I've got a table that consists of about 2.6 millions rows, each row 
containing 5 columns (a short string, 3 integers, and a decimal 
fraction).

A program needs to read the whole table. At first, programming without 
brain fully engaged, I just grabbed it in Perl using the DBI function 
selectall_arrayref, and then looped through the results.

That uses about 1.3 gig of memory. Perl data structures are not 
efficient when it comes to memory. This approach is reading the whole 
table (which is a mere 130 MB according to MySQL) into a Perl data 
structure (array of rows, each row an array of columns), which I then 
scan to build my data structures.

Recoding to not be so brain dead, instead using prepare and execute, 
cuts the memory usage to about 270 MB. That makes sense, as the table is 
now being loaded into some data structure maintained by the C library 
that implements the Perl DBI driver for mysql.

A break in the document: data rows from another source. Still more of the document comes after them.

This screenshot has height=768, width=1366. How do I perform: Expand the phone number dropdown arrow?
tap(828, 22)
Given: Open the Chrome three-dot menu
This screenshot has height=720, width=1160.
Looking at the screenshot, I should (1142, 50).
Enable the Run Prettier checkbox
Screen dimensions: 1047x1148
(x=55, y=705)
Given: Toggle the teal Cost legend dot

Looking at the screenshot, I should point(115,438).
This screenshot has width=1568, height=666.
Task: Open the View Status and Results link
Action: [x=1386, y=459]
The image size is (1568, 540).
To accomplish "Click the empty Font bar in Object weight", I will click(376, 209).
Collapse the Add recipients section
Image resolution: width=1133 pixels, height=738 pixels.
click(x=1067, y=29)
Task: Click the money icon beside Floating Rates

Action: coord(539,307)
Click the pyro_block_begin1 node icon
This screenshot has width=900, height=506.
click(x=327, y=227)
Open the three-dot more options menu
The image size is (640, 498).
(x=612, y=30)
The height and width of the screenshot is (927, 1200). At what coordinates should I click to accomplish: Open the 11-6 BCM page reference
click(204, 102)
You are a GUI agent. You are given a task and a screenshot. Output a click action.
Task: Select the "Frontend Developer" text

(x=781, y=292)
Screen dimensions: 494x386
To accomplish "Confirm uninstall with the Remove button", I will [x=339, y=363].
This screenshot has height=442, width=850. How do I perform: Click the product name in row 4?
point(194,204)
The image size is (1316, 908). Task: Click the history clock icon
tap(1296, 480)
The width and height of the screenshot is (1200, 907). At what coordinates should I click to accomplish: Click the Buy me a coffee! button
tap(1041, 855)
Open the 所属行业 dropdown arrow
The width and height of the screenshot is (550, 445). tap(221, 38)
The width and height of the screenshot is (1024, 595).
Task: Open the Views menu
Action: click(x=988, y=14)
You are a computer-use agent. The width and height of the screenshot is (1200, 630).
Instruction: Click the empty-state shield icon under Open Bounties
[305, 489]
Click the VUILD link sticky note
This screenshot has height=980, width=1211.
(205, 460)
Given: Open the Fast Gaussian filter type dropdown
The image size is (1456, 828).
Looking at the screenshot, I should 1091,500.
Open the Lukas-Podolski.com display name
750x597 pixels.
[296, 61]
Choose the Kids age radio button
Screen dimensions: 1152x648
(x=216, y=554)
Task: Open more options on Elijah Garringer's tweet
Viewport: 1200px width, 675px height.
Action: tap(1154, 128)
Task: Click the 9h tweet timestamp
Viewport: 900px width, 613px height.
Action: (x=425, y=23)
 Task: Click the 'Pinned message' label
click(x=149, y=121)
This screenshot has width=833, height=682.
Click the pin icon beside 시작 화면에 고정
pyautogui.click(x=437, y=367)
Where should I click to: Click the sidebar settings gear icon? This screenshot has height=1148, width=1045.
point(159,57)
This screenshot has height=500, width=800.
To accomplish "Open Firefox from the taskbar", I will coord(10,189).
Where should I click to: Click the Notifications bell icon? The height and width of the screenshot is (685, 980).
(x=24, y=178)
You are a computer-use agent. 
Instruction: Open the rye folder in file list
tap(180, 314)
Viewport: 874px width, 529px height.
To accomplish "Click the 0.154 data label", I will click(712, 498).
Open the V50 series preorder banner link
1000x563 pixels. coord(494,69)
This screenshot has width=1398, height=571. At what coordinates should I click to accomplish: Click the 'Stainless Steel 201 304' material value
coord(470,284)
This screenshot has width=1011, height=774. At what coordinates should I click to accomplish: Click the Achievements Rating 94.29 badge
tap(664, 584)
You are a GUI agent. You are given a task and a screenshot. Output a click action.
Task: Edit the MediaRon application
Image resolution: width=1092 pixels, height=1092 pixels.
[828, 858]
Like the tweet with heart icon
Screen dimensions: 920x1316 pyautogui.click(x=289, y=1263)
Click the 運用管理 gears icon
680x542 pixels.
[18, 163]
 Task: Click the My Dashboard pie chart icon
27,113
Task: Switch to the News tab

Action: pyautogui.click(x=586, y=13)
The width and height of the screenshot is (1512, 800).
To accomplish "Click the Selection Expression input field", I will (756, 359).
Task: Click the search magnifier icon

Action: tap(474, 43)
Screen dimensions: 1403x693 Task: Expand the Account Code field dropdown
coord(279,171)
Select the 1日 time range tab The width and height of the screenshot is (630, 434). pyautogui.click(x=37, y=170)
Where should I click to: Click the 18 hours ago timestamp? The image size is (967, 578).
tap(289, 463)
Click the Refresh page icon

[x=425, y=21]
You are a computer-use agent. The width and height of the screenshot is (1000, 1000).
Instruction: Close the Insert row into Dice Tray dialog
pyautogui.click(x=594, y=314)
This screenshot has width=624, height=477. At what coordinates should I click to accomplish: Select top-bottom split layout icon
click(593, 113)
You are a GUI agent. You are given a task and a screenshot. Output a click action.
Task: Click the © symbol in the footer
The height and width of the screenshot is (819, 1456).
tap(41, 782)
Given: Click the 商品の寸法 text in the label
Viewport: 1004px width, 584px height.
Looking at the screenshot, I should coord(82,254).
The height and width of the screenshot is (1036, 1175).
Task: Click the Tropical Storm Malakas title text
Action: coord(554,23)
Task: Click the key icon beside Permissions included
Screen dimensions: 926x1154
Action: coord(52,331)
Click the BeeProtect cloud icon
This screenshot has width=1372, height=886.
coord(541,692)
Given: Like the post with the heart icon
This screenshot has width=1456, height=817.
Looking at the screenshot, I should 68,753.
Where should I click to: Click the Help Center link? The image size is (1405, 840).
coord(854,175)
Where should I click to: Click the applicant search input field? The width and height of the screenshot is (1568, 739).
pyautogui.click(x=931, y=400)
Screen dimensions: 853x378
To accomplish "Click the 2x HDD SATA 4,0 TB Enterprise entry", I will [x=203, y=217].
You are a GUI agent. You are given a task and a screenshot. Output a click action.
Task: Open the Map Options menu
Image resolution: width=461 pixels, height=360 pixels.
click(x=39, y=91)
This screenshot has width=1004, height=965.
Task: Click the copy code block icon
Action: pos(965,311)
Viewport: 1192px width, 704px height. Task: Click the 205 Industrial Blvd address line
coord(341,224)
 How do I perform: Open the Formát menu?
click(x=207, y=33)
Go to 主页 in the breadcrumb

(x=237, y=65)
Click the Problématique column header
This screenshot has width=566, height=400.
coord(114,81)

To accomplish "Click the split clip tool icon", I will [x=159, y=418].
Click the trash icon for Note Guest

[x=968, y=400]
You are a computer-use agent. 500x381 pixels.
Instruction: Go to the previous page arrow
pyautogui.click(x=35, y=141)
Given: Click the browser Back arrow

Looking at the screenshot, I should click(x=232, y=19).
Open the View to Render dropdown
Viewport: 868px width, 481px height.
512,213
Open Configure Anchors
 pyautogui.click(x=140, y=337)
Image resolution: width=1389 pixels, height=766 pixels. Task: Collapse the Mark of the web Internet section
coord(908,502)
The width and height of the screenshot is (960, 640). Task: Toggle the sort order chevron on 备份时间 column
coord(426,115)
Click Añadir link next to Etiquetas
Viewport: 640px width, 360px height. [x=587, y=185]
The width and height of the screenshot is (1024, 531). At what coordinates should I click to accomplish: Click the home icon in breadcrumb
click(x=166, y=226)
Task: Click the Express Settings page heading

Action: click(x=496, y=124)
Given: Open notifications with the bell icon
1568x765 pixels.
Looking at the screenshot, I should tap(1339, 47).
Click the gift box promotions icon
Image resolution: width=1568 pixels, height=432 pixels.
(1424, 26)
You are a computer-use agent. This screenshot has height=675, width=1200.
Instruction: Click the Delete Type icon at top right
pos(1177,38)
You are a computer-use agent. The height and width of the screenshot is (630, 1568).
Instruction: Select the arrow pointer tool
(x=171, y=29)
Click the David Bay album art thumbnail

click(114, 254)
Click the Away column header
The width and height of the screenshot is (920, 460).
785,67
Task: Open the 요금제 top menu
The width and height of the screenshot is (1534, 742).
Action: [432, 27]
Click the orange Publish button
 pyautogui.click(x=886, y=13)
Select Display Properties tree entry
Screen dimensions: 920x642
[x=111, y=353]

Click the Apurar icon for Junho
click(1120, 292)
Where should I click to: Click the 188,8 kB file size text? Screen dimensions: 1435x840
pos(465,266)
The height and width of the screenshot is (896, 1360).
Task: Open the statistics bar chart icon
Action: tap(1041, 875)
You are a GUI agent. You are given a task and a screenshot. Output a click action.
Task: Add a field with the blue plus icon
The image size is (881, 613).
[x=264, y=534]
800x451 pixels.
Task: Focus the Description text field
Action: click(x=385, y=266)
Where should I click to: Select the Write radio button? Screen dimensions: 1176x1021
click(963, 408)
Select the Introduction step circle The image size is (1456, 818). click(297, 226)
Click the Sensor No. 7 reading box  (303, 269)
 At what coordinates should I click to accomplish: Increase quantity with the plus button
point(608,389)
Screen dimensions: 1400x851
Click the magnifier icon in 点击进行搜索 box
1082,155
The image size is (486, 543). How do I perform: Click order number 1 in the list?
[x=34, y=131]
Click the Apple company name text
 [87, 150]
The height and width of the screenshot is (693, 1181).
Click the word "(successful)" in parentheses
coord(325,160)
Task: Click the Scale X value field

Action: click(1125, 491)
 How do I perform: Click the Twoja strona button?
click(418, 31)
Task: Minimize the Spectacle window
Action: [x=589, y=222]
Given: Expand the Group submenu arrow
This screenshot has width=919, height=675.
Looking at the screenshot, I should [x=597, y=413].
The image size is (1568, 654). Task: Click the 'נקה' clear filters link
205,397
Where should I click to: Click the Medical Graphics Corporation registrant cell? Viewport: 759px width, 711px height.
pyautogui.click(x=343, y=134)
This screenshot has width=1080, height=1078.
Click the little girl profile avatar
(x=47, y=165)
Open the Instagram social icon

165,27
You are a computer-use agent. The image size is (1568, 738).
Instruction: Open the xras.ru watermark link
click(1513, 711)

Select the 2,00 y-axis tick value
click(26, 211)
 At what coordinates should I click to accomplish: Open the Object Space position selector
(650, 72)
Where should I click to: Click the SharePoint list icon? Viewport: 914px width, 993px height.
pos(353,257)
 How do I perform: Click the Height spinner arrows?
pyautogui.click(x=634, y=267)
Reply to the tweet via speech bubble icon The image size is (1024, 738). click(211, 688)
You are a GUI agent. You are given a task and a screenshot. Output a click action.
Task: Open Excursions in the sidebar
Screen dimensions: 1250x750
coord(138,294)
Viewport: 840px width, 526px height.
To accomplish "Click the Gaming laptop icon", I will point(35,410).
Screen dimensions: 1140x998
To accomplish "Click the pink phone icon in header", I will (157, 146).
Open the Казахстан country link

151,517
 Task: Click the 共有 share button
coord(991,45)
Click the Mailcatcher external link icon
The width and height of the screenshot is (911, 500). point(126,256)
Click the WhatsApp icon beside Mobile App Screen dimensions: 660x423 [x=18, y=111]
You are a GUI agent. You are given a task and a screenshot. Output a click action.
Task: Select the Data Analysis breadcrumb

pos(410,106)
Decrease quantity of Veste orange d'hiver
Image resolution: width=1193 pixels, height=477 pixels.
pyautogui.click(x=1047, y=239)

Out of curiosity, I decided to try this in other languages. Python is 
the same as Perl. 270 MB when I execute the store_result() function to 
grab the data from the database.

Same in C. 270 MB used when I grab the results with mysql_store_result().

This all makes sense, assuming the Perl and Python database drivers are 
using the C mysql library.

So then I tried Ruby:

   require "mysql"
   my = Mysql.new(...)
   st = my.prepare("SELECT * from my_table")
   st.execute
   while row = st.fetch do
      ...
   end

That only uses about 130 MB of memory!?

The above was on a 64-bit machine. On a 32-bit machine, the numbers are 
185 MB for C, Perl, and Python, and 103 MB for Ruby.

How is Ruby able to do so much better on memory usage?

I did not test speed, but I think the Ruby version also ran a little 
faster than the others.


-- 
--Tim Smith